DOD personnel security also depends too heavily on the security clearance process. The clearance process does provide a vital initial filter, weeding out individuals with criminal records or other conspicuously irresponsible conduct. Beyond that, however, its utility fades precipitously--a fact with which the Department must come to grips. Unrealistic expectations of the clearance process have inadvertently undermined the very alertness, accountability and situational awareness necessary for security in a networked world.

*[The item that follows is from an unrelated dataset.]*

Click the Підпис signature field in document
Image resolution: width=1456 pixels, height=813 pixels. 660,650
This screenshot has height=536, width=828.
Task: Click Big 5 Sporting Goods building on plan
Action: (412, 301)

In the dynamic, networked environment created by global information technology, DOD needs to develop an enhanced situational awareness approach to personnel security that considers new vulnerabilities, threats, and response requirements. Emerging information technologies (e.g., near real-time data mining of financial and foreign travel databases) hold the seeds of effective defensive options. Compartmentation is also a valuable security instrument. DOD should place a premium on protecting information that is properly determined to require control in codeword compartments. Also needed is an appropriate security program for government and defense industry personnel who occupy "sensitive but unclassified" information technology positions (e.g., those critical for protecting information systems from hostile disruption or manipulation via the global information infrastructure). Here, monitoring on-the-job performance may be more important than full field background investigations.

In the information age, no single set of personnel security countermeasures will suffice; DOD must achieve a complementary mix of technical, procedural, human resources management and traditional personnel security measures. To this end, the Task Force recommends that DOD:

l Adapt its personnel security system to the information age by streamlining the security classification and clearance processes; ensuring that classifications are justified to mitigate the problem of over-classification; and moving away from a rigid clearance structure.

l Compartmentalize its most sensitive information and activities by restoring the "need to know" principle for classified data stored on electronic systems (taking advantage of security, privacy and intellectual property rights management developments in the e-commerce sector.)

l Institute a situational awareness approach to personnel security combining technical monitoring and human resources management tailored to positions presenting the greatest risks and vulnerabilities.

l Develop a new situational awareness program for personnel in sensitive (classified and unclassified) information technology positions.

l Work with the Intelligence Community to develop more effective situational awareness measures to address the insider threat at the classified level, making greater use of outside research and independent threat/vulnerability evaluation.

***********

Globalization brings with it opportunity and risk. Boldness is required to meet this challenge and to capture the benefits of globalization while mitigating its risks. Leadership is the key. Success will hinge on DODíS ability to establish clear policy guidance that is understood within the Department and across U.S. Government agencies, in the Congress, in U.S. industry, and by allies and friends abroad.